___ Input data ___

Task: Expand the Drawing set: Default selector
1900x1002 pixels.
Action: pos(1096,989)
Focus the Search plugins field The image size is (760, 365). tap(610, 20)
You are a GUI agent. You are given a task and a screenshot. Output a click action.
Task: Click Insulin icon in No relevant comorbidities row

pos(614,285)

___

(What to do): All of the entries need to be given again, word for word.

(Answer below):
Task: Expand the Drawing set: Default selector
1900x1002 pixels.
Action: pos(1096,989)
Focus the Search plugins field The image size is (760, 365). tap(610, 20)
You are a GUI agent. You are given a task and a screenshot. Output a click action.
Task: Click Insulin icon in No relevant comorbidities row

pos(614,285)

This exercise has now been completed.